[Beowulf] Why I want a microsoft cluster...

Wed Nov 23 14:40:02 PST 2005

At 01:30 PM 11/23/2005, Joe Landman wrote:

>Jim Lux wrote:
>>So here we go with some devil's advocacy...
>
>:)
>
>>  From the user viewpoint, in a largish shop, but with a single user in mind
>>The scenario is that I want to run some sort of analysis tool that is 
>>computationally intensive enough to require more crunch than I can get 
>>with a single desktop.  Applications that spring to mind are various
>
>[...]
>
>fine so far
>
>>So, whatever I do, my output is eventually going to wind up pasted or 
>>copied into some MS product, AND, it has to be "clean" enough that when 
>>the admin for the manager 3 levels above me tries to resize the images 
>>that I've cut and pasted, it doesn't choke (that means using WMF or EMF 
>>for graphics, for instance).
>
>Hmmm... I typically try to use a more standard image format (png, jpg, 
>tiff, ...).  I have found these work better than others in my apps. Most 
>everything in the windows world happily deals with those.  I have had lots 
>of problem with WMF import.  Don't know why.

The formats you gave are bitmap images.. The problem is with rescaling.. 
Say you have a nifty graph generated from something like Matlab.  If you 
rescale the bitmap image, then sometimes the  text becomes unreadable, 
especially if there's more than one rescale involved and the rescaling 
actually resampled the image (say, to save file space...)  If, on the 
otherhand, you have the image as a vector format, when you rescale, the 
rendering application (ppt, acrobat, word) can render the text as text at 
whatever scale it needs to.

This is particularly pernicious for documents that get viewed with a 
projector, and then get zoomed to look at the details.

>>What does this sort of environment mean?  It means that a strategy where 
>>I run my analysis tool on a Linux box and then try to export the data 
>>back to my Windows box for doing the reports is a royal pain.  It's
>
>Hmmm.... If this is a royal pain then (and please don't take this wrong) 
>your linux/windows system is set up wrong.  To "export"/"import" I open a 
>file on our SAMBA share, that happens to house the home directories from 
>the cluster.   If you have to do anything else then something somewhere is 
>broken, and yes, it is a pain.

Yes, assuming your netops folks allow you to have a "public" sharepoint 
that is visible from your desktop machine, something that requires a fair 
amount of institutional negotiation in a MS centric shop.  Many aspects of 
FUD will be raised about whether that's secure, etc.

>We set up the transparent access for our customers, and I had assumed that 
>all cluster vendors did.  Maybe I am wrong.

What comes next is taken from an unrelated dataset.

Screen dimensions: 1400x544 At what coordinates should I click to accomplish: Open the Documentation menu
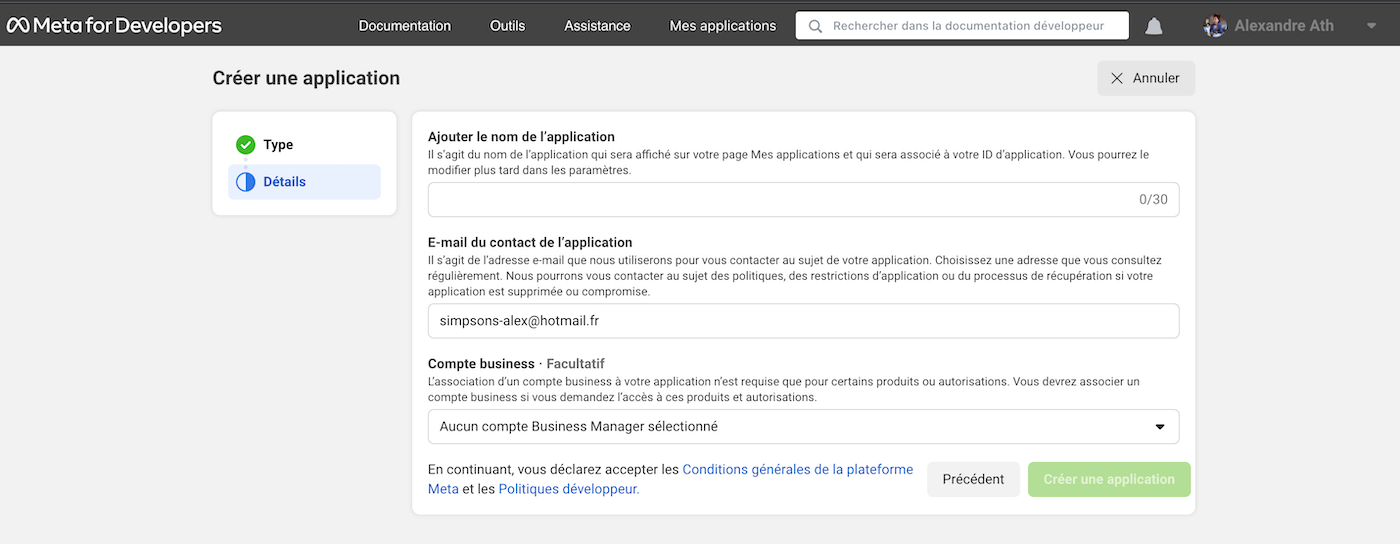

Many "locked down" shops want a fair amount of control over the software 
that's hanging on their internal network, and if your particular cluster 
distro isn't one they "trust", then it's a problem.

Clearly, if a vendor is providing a turnkey systems to someone, then 
they've taken on the responsibility (and expense) of complying with all the 
rules for the customer.  That can be a major project in itself (it can also 
be easy.. depends a lot on the customer...)

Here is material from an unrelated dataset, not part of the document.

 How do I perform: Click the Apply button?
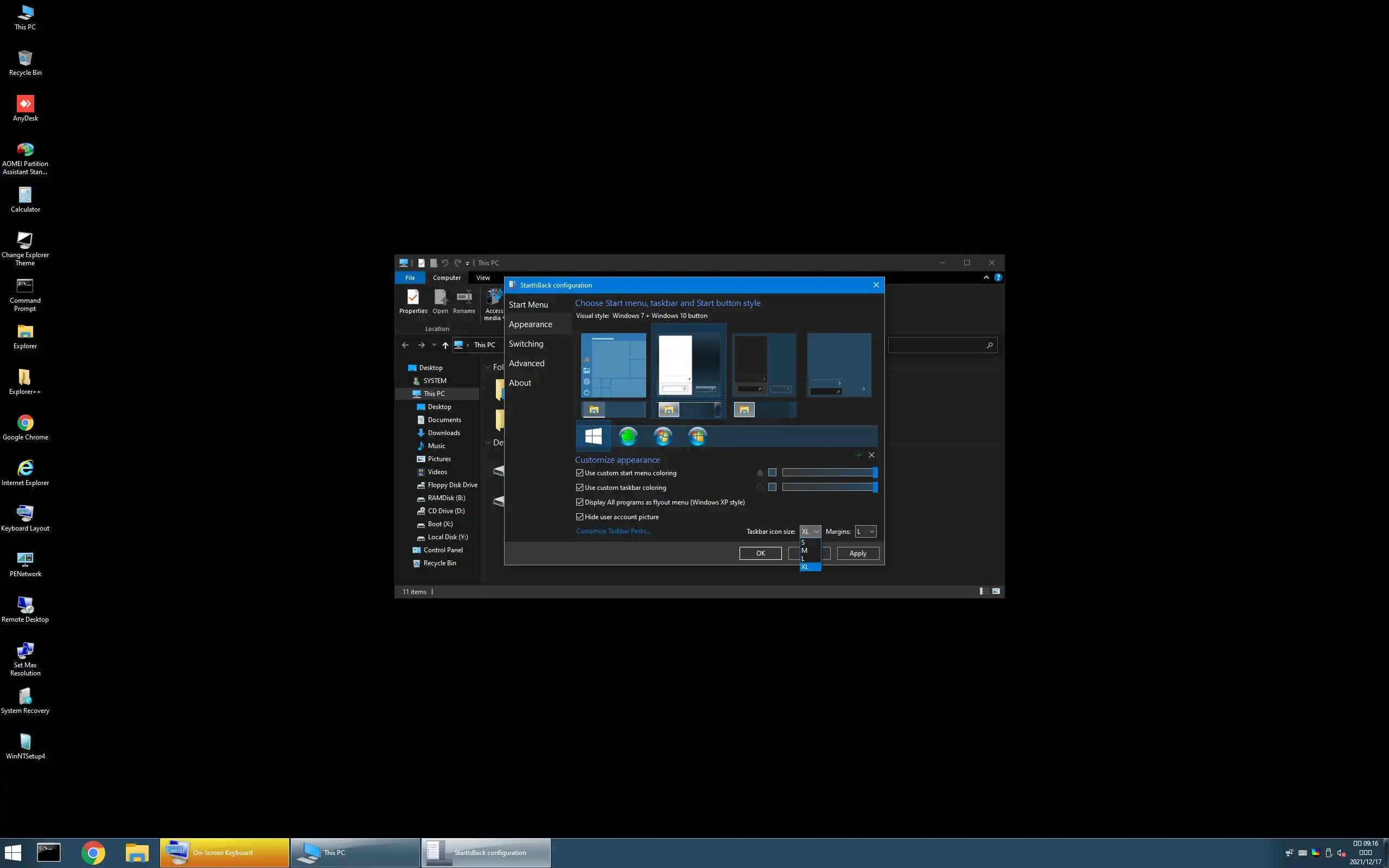pyautogui.click(x=857, y=553)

>>worse than sneakernet.  Sure, I can SSH into the Linux box from my 
>>windows box, and even fire up a Xserver on the Windows box, but things 
>>like cutting and pasting just don't work very seamlessly, and it seems 
>>that Linux application creators consider generating Windows compatible 
>>file formats anathema (leaving aside the file format aspects..) because 
>>they might be considered "pandering to the dark side".  Folks.. 
>>uncompressed TIFF images don't hack it as an interchange medium.
>
>What?  16MB TIFF for a 50k JPEG?  I usually use JPEG or png.  If I need to 
>use a windows format I do.  Linux can read/write all of them (and 
>interconvert) using the right tools, so this is rarely an issue.

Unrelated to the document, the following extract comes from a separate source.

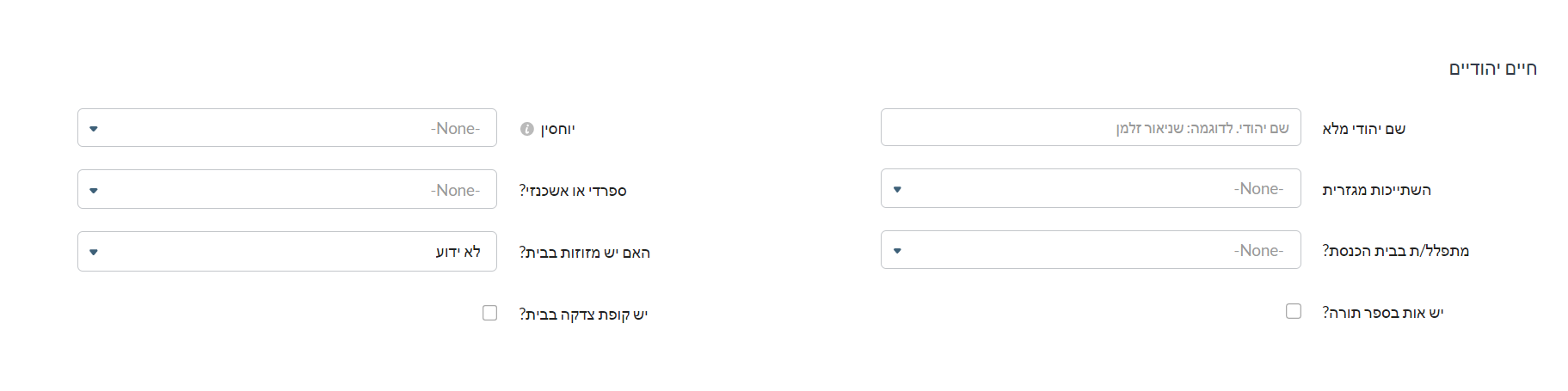Click the חיים יהודיים section heading
The image size is (1568, 391).
1493,69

But not vector formats as easily.. And, yes, you can interconvert on the 
Linux side to get something useful, but you've also lost a lot of the 
"seamless user interaction" and starting to get more like a batch oriented 
sequence of operations: I set up my cluster job, run it, get the output 
file, then run this script to convert it to a format that's Windows 
pastable, then copy the file to my windows box, then do "insert file...." 
in ppt...  A lot more steps than "Click on graph, Ctrl-C (or Ctl-Ins), 
Click on ppt slide, Shift-Ins"..

In the Linux cluster but Windows desktop scenario, you're running on two 
different machines, with two different user interfaces, and you have a 
cognitive "context switch" every time you go back and forth.  (Just the 
"single click" in kde vs "double click" in Windows distinction is bad 
enough... how many times have I opened multiple copies of the editor on the 
headnode?)

>As for "pandering", well, that may be an option for some, but my customers 
>and users need to get work done.  The issue is how do you get it done in 
>the least amount of time and effort, and the greatest impact.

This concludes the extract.